Briefly, an externally accessible current interrupting element, such as a circuit breaker, fuse or the like, is connected in series with the safety barrier, and, additionally a second voltage limiting circuit is connected between the input of the voltage limiting circuit inherent in the safety barrier and the internal fuse of the safety barrier; the external current interrupting element, such as a fuse or circuit breaker, is connected in advance of the second voltage limiting circuit and the current interrupting element is set to have a current interruption threshold which is at least as high, and may be higher than the current interruption threshold of the fuse encapsulated in the safety barrier.
The external current interrupter in combination with a second voltage limiting circuit connected electrically in advance of the internal encapsulated fuse of the safety barrier permits a construction in which the external current interrupter such as a fuse, is accessible, and hence replaceable. The encapsulated fuse within the safety barrier protects the output terminal and, to comply with safety requirements, is arranged so that it is inaccessible. Thus, it is possible to reset the circuit through the safety at low cost barrier without interfering with safety regulations since the second, externally accessible interrupting element will respond to disconnect excess voltages from the output terminal. It is not specifically necessary, even, to prevent insertion of an externally accessible fuse with a current level which is higher than the recommended fusing level; the worst that could happen is that the internal, encapsulated fuse will burn through. Even if the fuse or interrupter terminals which are externally accessible are short-circuited, the encapsulated internal fuse will respond since it of course finally sets the limiting value of the safety barrier.
In accordance with a preferred feature of the invention, the externally accessible fuse has the same or only slightly higher current response level as the internal, encapsulated fuse. Even if the second, externally accessible fuse has the same current response level as the encapsulated fuse, a larger current will flow through the externally accessible fuse than through the encapsulated fuse, if the voltage limiting circuit associated with the externally accessible fuse as well as the internal voltage limiting circuit of the safety barrier have the same voltage threshold level. The second, externally accessible fuse will thus reliably respond before the internal encapsulated fuse, thus protecting the safety barrier without, however, interfering with its safety functions.
The series circuit which includes the second, accessible fuse and the voltage limiting circuit associated therewith operates as a clamping circuit for the subsequent voltage limiting circuit of the barrier unit. Thus, the response characteristic of the accessible fuse is not critical and can be selected within wide limits; for example, the second accessible current interrupting element can be a fuse, a circuit breaker, or a positive temperature coefficient resistor of higher current rating or slower response time than the encapsulated interior fuse of the safety barrier.
The safety barrier can be designed for d-c operation of predetermined polarity, or for connection to a network of varying polarities, for example an a-c network.
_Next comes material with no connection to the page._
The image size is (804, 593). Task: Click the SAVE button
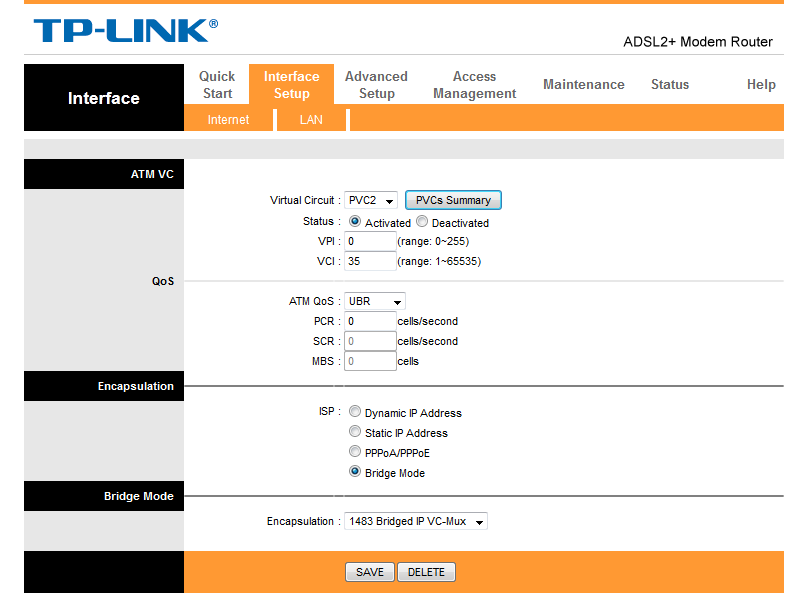[369, 572]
In accordance with a preferred feature of the invention, the voltage threshold values of the internal voltage limiting circuit of the barrier as well as of the voltage limiting circuit associated with the accessible current interrupting device are of equal nominal dimension; different dimensioning, however, may also be possible, for example the threshold level of the voltage limiting circuit associated with the accessible current interrupting device can be designed for a lower voltage level than the voltage limiting circuit of the barrier itself.